To relate that material and still get into the First Crusade—the first third of which March to Nicaea relates—it seemed I either had to condense it at the start of March, or ignore it altogether. Unable to do the latter, I went with the former.

The result? Both Suz and my beta readers told me the first half of the book was “…okay, but so condensed with backstory and historical characters that it was confusing . . .”

. . . .which is their polite way of saying, “the first half sucked.”

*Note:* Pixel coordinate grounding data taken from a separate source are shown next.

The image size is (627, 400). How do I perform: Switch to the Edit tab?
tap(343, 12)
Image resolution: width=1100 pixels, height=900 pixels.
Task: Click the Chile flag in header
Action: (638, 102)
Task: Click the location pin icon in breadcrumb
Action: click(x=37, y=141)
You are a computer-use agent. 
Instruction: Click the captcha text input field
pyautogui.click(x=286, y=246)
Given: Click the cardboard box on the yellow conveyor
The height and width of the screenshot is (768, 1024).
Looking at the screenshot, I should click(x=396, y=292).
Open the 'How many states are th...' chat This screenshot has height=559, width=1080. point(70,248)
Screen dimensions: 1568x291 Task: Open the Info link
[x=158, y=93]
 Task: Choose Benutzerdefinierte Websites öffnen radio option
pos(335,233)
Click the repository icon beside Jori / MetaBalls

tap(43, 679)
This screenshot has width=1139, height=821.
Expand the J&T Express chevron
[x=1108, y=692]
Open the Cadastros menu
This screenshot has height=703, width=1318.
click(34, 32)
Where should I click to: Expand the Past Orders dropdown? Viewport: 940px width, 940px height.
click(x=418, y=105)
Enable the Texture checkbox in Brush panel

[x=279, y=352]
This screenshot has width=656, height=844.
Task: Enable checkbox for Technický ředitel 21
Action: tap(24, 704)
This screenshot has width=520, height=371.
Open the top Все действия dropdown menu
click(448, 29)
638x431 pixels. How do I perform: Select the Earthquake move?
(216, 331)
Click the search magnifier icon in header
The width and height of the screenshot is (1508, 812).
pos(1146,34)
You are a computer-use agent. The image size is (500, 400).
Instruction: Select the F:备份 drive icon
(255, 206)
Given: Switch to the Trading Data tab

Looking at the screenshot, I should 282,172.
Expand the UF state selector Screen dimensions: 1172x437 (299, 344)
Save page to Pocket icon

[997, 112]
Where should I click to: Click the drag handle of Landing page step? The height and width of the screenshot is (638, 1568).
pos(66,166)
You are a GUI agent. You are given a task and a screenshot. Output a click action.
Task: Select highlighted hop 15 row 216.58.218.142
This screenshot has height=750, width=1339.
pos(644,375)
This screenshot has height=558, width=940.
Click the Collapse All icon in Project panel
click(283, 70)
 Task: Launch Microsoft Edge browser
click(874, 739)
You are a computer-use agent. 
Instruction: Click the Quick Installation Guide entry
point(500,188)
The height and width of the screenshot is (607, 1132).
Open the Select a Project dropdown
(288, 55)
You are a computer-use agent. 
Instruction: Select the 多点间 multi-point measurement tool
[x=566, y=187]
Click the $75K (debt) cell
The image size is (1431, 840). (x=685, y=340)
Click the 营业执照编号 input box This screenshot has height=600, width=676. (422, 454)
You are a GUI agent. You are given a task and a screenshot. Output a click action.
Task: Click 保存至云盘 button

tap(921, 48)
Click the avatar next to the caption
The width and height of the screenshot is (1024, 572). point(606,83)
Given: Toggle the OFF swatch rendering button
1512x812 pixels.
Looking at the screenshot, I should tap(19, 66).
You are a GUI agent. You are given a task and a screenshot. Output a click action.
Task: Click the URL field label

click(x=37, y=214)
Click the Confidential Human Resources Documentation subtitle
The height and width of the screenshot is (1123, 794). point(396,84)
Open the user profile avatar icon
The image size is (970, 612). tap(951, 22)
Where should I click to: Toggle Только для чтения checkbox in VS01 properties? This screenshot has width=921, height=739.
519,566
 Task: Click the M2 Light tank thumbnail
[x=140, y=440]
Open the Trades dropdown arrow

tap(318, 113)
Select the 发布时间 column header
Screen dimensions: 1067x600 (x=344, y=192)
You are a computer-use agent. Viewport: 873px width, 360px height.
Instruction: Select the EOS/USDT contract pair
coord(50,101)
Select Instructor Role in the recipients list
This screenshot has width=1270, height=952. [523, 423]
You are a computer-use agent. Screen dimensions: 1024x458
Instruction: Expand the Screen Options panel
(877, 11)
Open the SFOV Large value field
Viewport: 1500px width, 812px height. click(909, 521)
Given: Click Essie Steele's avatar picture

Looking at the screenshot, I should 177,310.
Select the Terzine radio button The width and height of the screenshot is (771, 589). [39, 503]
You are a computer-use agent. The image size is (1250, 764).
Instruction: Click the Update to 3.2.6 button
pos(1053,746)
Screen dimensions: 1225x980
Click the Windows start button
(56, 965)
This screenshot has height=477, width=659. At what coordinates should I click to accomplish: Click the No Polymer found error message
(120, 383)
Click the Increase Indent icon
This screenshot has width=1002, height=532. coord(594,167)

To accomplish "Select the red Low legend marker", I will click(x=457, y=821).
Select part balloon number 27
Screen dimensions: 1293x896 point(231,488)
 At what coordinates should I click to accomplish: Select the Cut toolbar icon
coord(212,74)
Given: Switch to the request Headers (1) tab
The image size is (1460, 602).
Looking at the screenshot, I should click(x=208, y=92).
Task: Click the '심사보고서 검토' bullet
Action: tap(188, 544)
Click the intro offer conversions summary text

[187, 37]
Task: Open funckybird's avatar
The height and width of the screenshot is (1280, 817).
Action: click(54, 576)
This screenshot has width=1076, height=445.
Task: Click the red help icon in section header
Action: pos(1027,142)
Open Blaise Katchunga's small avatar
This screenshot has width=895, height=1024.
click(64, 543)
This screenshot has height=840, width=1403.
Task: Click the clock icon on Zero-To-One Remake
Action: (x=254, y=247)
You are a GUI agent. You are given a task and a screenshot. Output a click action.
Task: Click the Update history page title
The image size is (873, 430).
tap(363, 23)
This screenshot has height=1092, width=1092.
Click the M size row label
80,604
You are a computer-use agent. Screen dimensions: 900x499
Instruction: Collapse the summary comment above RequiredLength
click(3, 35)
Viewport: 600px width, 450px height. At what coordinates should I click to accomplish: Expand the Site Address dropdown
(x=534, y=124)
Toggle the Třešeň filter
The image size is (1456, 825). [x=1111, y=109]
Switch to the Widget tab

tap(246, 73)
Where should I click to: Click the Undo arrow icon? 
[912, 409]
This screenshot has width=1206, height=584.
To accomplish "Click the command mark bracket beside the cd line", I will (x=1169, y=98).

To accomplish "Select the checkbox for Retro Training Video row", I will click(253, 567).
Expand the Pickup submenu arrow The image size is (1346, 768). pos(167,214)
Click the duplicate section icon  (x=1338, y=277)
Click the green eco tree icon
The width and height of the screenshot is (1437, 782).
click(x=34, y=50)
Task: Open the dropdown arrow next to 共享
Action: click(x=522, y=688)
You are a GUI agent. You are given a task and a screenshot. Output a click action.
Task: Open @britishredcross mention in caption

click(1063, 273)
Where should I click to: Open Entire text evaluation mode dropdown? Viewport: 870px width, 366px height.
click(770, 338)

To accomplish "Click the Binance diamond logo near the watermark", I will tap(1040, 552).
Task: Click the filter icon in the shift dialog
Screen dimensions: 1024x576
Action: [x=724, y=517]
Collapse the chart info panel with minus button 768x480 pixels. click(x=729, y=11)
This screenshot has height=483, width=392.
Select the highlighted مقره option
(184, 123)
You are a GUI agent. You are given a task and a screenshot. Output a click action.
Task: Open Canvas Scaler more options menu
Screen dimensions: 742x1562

Instead, Suz suggested I saw off all the backstory and treat it with a new novella as I had Bone-Crusher. So I decided to experiment and build a double novella, combining this new material and Bone-Crusher, into one novel-sized volume. And as I did that, I discovered both my problem and its solution:

To tell the story properly, I really needed to merge those stories, which meant I needed to write an intervening book.

Now, the good news:

March to Nicaea is actually in revision, and should be ready in Summer 2016.

Its sequel, Crisis in Antioch, is started, but most of it waits in the back of my skull as I fix this first.

And I am now merging, rewriting and expanding the missing story into a new Siege Master novel, tentatively titled Kingsman, now about 75% done. And I’ll publish that first, this Spring.

So, my apologies for another delay. But Dad used to say, “If it’s worth doing, it’s worth doing right.” And you deserve nothing less.